### [Goal of the exercise]
From the first record below to the last, retype each one exactly.

### [Task material]
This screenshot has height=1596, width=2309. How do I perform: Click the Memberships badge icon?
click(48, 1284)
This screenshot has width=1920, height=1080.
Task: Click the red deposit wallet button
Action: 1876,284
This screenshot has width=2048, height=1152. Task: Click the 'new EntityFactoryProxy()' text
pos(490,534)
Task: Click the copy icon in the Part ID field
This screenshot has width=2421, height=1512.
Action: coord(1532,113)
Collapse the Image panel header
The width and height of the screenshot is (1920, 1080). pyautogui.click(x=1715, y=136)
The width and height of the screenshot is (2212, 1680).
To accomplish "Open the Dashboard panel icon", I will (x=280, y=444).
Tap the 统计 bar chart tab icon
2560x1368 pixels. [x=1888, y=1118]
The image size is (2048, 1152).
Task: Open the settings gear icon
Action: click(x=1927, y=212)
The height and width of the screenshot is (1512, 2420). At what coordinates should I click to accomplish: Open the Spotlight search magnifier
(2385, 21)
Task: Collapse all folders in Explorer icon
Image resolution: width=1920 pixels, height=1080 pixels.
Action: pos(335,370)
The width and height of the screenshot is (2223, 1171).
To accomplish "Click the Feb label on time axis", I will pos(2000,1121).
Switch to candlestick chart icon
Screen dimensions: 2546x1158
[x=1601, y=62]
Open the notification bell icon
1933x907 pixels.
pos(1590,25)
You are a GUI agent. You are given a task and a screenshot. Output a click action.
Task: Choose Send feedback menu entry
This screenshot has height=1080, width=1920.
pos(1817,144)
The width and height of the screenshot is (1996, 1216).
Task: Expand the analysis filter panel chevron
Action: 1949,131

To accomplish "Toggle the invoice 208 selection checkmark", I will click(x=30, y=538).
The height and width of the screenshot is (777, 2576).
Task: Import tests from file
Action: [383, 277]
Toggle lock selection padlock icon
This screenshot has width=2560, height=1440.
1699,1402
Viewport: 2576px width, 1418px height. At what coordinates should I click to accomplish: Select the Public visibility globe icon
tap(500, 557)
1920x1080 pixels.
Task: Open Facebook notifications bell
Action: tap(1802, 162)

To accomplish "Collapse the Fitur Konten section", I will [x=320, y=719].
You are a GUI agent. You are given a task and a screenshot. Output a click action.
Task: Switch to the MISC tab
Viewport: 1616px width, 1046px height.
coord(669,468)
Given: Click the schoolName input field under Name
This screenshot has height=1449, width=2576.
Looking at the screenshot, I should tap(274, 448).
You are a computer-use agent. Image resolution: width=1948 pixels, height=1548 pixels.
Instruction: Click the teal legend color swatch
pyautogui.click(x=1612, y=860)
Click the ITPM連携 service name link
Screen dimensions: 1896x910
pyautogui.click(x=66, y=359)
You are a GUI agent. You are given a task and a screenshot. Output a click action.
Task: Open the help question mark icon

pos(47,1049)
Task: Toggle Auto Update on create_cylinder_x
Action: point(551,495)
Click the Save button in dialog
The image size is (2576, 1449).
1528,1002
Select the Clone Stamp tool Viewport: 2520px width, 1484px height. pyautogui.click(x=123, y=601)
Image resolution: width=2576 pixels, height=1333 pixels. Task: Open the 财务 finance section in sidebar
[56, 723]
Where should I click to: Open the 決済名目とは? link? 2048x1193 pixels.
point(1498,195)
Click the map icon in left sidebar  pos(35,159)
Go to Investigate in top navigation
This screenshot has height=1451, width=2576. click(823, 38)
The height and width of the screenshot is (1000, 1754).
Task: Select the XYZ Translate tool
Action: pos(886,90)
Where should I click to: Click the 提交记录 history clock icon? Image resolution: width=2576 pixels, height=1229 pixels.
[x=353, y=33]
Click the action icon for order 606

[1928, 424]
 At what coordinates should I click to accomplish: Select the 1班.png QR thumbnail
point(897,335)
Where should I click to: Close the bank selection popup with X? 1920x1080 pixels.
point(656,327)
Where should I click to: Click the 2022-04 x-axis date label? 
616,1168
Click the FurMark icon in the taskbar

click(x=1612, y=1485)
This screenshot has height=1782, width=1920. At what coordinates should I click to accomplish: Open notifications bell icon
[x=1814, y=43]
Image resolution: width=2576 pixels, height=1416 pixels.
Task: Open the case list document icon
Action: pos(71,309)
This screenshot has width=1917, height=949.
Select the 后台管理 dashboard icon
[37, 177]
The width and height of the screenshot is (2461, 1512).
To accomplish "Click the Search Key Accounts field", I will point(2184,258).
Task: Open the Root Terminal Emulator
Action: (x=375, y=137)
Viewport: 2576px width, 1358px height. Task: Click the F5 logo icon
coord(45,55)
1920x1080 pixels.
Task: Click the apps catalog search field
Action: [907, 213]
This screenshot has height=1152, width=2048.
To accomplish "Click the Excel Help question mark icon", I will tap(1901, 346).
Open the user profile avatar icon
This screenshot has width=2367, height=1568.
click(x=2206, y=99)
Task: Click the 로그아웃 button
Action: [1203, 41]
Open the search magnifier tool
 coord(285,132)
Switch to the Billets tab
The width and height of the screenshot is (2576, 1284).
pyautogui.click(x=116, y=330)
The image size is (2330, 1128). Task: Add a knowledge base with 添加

### [Written reply]
This screenshot has height=1596, width=2309. How do I perform: Click the Memberships badge icon?
click(48, 1284)
This screenshot has width=1920, height=1080.
Task: Click the red deposit wallet button
Action: 1876,284
This screenshot has width=2048, height=1152. Task: Click the 'new EntityFactoryProxy()' text
pos(490,534)
Task: Click the copy icon in the Part ID field
This screenshot has width=2421, height=1512.
Action: coord(1532,113)
Collapse the Image panel header
The width and height of the screenshot is (1920, 1080). pyautogui.click(x=1715, y=136)
The width and height of the screenshot is (2212, 1680).
To accomplish "Open the Dashboard panel icon", I will (x=280, y=444).
Tap the 统计 bar chart tab icon
2560x1368 pixels. [x=1888, y=1118]
The image size is (2048, 1152).
Task: Open the settings gear icon
Action: click(x=1927, y=212)
The height and width of the screenshot is (1512, 2420). At what coordinates should I click to accomplish: Open the Spotlight search magnifier
(2385, 21)
Task: Collapse all folders in Explorer icon
Image resolution: width=1920 pixels, height=1080 pixels.
Action: pos(335,370)
The width and height of the screenshot is (2223, 1171).
To accomplish "Click the Feb label on time axis", I will pos(2000,1121).
Switch to candlestick chart icon
Screen dimensions: 2546x1158
[x=1601, y=62]
Open the notification bell icon
1933x907 pixels.
pos(1590,25)
You are a GUI agent. You are given a task and a screenshot. Output a click action.
Task: Choose Send feedback menu entry
This screenshot has height=1080, width=1920.
pos(1817,144)
The width and height of the screenshot is (1996, 1216).
Task: Expand the analysis filter panel chevron
Action: 1949,131

To accomplish "Toggle the invoice 208 selection checkmark", I will click(x=30, y=538).
The height and width of the screenshot is (777, 2576).
Task: Import tests from file
Action: [383, 277]
Toggle lock selection padlock icon
This screenshot has width=2560, height=1440.
1699,1402
Viewport: 2576px width, 1418px height. At what coordinates should I click to accomplish: Select the Public visibility globe icon
tap(500, 557)
1920x1080 pixels.
Task: Open Facebook notifications bell
Action: tap(1802, 162)

To accomplish "Collapse the Fitur Konten section", I will [x=320, y=719].
You are a GUI agent. You are given a task and a screenshot. Output a click action.
Task: Switch to the MISC tab
Viewport: 1616px width, 1046px height.
coord(669,468)
Given: Click the schoolName input field under Name
This screenshot has height=1449, width=2576.
Looking at the screenshot, I should tap(274, 448).
You are a computer-use agent. Image resolution: width=1948 pixels, height=1548 pixels.
Instruction: Click the teal legend color swatch
pyautogui.click(x=1612, y=860)
Click the ITPM連携 service name link
Screen dimensions: 1896x910
pyautogui.click(x=66, y=359)
You are a GUI agent. You are given a task and a screenshot. Output a click action.
Task: Open the help question mark icon

pos(47,1049)
Task: Toggle Auto Update on create_cylinder_x
Action: point(551,495)
Click the Save button in dialog
The image size is (2576, 1449).
1528,1002
Select the Clone Stamp tool Viewport: 2520px width, 1484px height. pyautogui.click(x=123, y=601)
Image resolution: width=2576 pixels, height=1333 pixels. Task: Open the 财务 finance section in sidebar
[56, 723]
Where should I click to: Open the 決済名目とは? link? 2048x1193 pixels.
point(1498,195)
Click the map icon in left sidebar  pos(35,159)
Go to Investigate in top navigation
This screenshot has height=1451, width=2576. click(823, 38)
The height and width of the screenshot is (1000, 1754).
Task: Select the XYZ Translate tool
Action: pos(886,90)
Where should I click to: Click the 提交记录 history clock icon? Image resolution: width=2576 pixels, height=1229 pixels.
[x=353, y=33]
Click the action icon for order 606

[1928, 424]
 At what coordinates should I click to accomplish: Select the 1班.png QR thumbnail
point(897,335)
Where should I click to: Close the bank selection popup with X? 1920x1080 pixels.
point(656,327)
Where should I click to: Click the 2022-04 x-axis date label? 
616,1168
Click the FurMark icon in the taskbar

click(x=1612, y=1485)
This screenshot has height=1782, width=1920. At what coordinates should I click to accomplish: Open notifications bell icon
[x=1814, y=43]
Image resolution: width=2576 pixels, height=1416 pixels.
Task: Open the case list document icon
Action: pos(71,309)
This screenshot has width=1917, height=949.
Select the 后台管理 dashboard icon
[37, 177]
The width and height of the screenshot is (2461, 1512).
To accomplish "Click the Search Key Accounts field", I will point(2184,258).
Task: Open the Root Terminal Emulator
Action: (x=375, y=137)
Viewport: 2576px width, 1358px height. Task: Click the F5 logo icon
coord(45,55)
1920x1080 pixels.
Task: Click the apps catalog search field
Action: [907, 213]
This screenshot has height=1152, width=2048.
To accomplish "Click the Excel Help question mark icon", I will tap(1901, 346).
Open the user profile avatar icon
This screenshot has width=2367, height=1568.
click(x=2206, y=99)
Task: Click the 로그아웃 button
Action: [1203, 41]
Open the search magnifier tool
 coord(285,132)
Switch to the Billets tab
The width and height of the screenshot is (2576, 1284).
pyautogui.click(x=116, y=330)
The image size is (2330, 1128). Task: Add a knowledge base with 添加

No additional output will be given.